I want to take this opportunity to express my deep appreciation to the members of Local 21 for the honor of being Local 21’s Executive Director for eleven years. Local 21 has many achievements to be proud of in the union’s more than 40 year history, but together we transformed our union in the last decade. 

Our union has grown from 7,000 to 11,000, including new organizing in Contra Costa County and Sunnyvale. When I started, there was 1 Local 21 office; now there are 4. For the first time in 30 years Local 21 members have taken to picket lines or even gone on strike where the situation was warranted. We have fought off major pension attacks that would have gutted a decent retirement for members in both San Francisco and San Jose, and defended against such proposals by employers at bargaining tables across the Bay Area.

Through our solidarity and creativity, we even became stronger during the great recession. We developed a guiding principal of cooperating with employers by making concessions where they were fair and where management accepted similar concessions. And, when employers asked for more than was needed, and/or would not share in the concessions and tried take advantage of the panic setting in around the recessions, we drew a line and fought back. In San Francisco we saved our retirement program and retiree health insurance by fighting off Prop B and winning Prop C instead.

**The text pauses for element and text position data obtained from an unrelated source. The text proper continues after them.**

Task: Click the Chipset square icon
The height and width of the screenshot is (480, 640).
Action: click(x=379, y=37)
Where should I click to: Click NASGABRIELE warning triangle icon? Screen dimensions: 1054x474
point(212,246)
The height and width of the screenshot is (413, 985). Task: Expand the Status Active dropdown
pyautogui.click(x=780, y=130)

In contrast, we fought the City of San Jose in Court for three years until they rescinded the Mayor’s unliteral elimination of the retirement plan (Prop B) and negotiated a compromise settlement that was responsible and fair to everyone. 

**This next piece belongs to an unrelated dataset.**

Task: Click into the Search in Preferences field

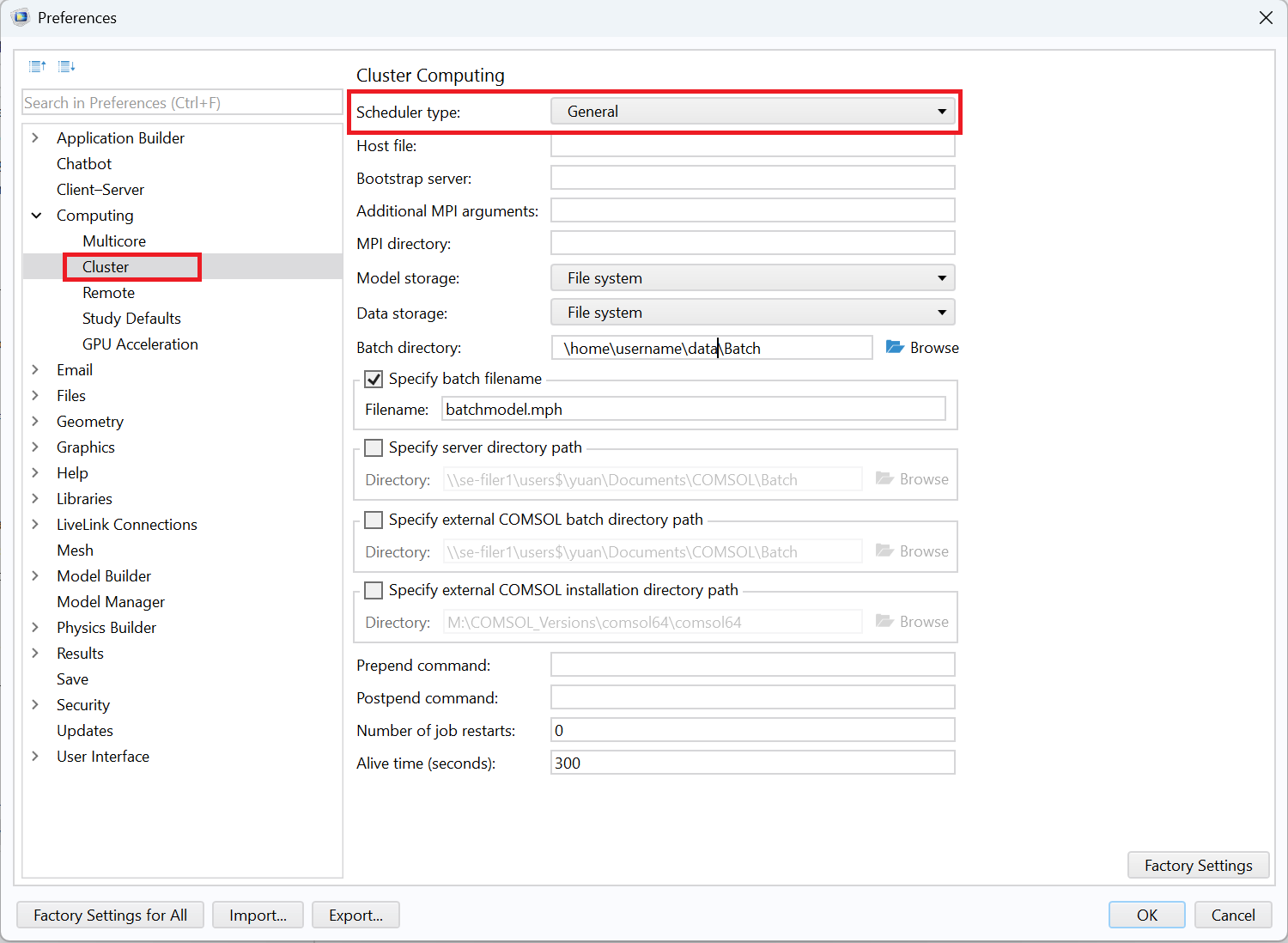Action: [182, 102]
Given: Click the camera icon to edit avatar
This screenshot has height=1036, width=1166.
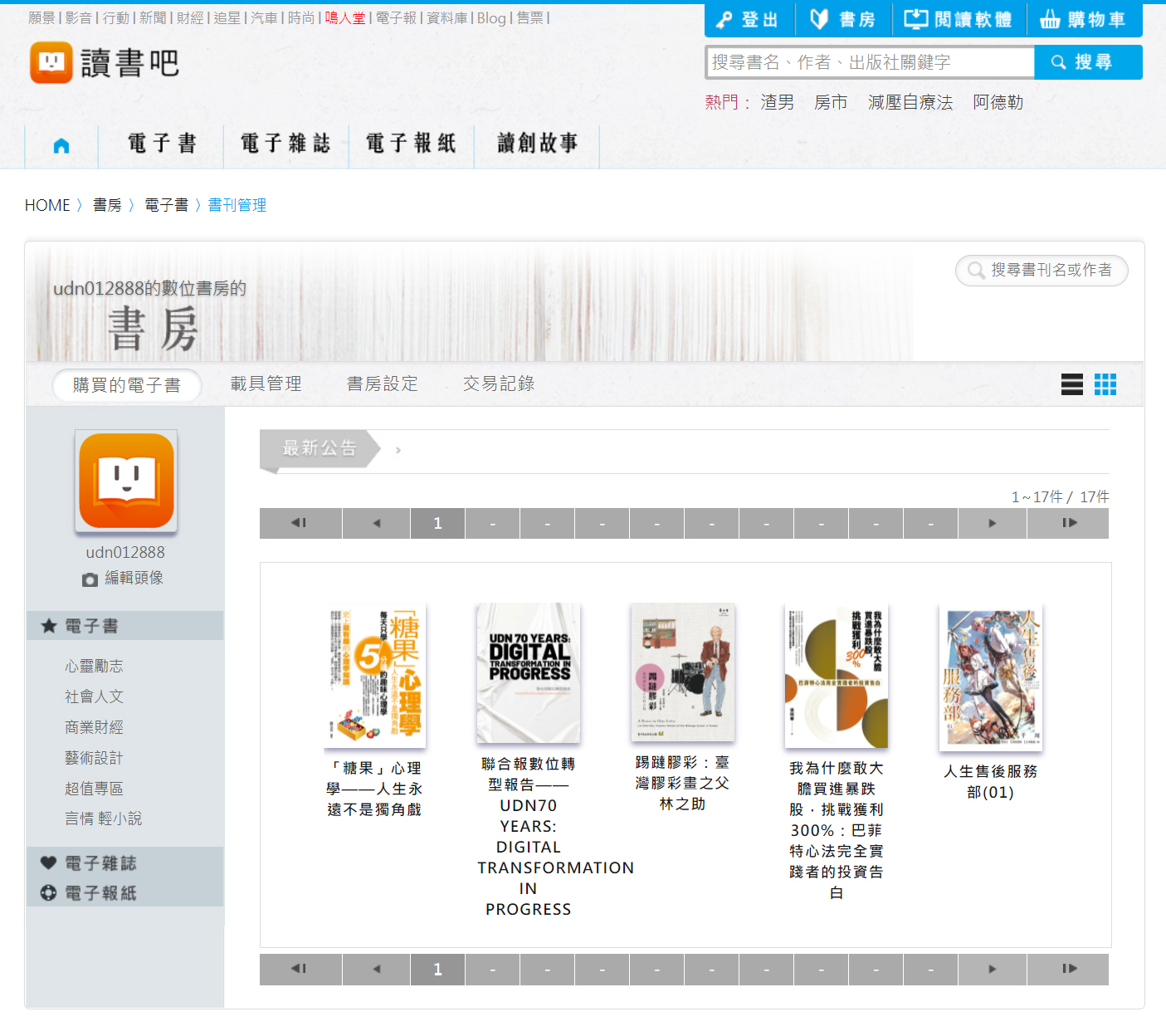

As I approach retirement I think about my dad, who was a strong union member when I was growing up right here in San Francisco. However, his union wasn’t run well and didn’t communicate with the membership sufficiently.  One time his union shut down the plant where he worked and called a strike, but he and his coworkers had no idea why. I didn’t give up on the potential for unions though, but rather dedicated more than 50 years of my career to managing unions to run intelligently, communicate creatively, and employ the smartest most responsive staff.  I loved the solidarity between my dad and his coworkers, and realized there was no way a working person could support a family, buy a home, put kids through college, etc. without a union. He realized it too, turning down several offers by management to join their ranks in order to stay union.

At Local 21 the combination of the emerging leadership stars and the talented staff gives me great optimism and confidence as I slow my own life down. Doing this work has never gotten old for me and I couldn’t be happier as I depart. The future of our union is very bright.

Two closing thoughts.  First, the importance of working with other unions on our common goals. We have supported and chaired the Public Employee Committee (PEC) in San Francisco because 26 different unions representing City employees and working independently on issues like health insurance and pensions makes no sense.  Local 21 has brought all 25 unions together through the PEC.  We have done the same coalition building by reaching out to other unions in all our jurisdictions including Contra Costa County, San Jose and elsewhere.  I hope it continues because this is true labor solidarity, and coordination increases the power of the public workers in all unions. 

Second, we have a responsibility to use the power and leverage we have to extend beyond our economic self-interest and work towards the effectiveness and success of the Bay Area governments where our members work.  A broad goal of making the Bay Area governments we work for also be the most effective will bring the personal fulfillment all of us need beyond our economic interests. I care about San Jose, San Francisco, Contra Costa, Oakland, all the jurisdictions where Local 21 members demonstrate their professional skills. I hope the union continues to run in a way that helps them to succeed.

Thanks again for all your support. I wish all 11,000 of you and your families the very best professionally and personally.  Do me one last favor, if you haven’t signed the “Gold Card”, please do. We are all in this together, and the only way to ensure that you have a place at the table with your employers in the future is to be a member of your union.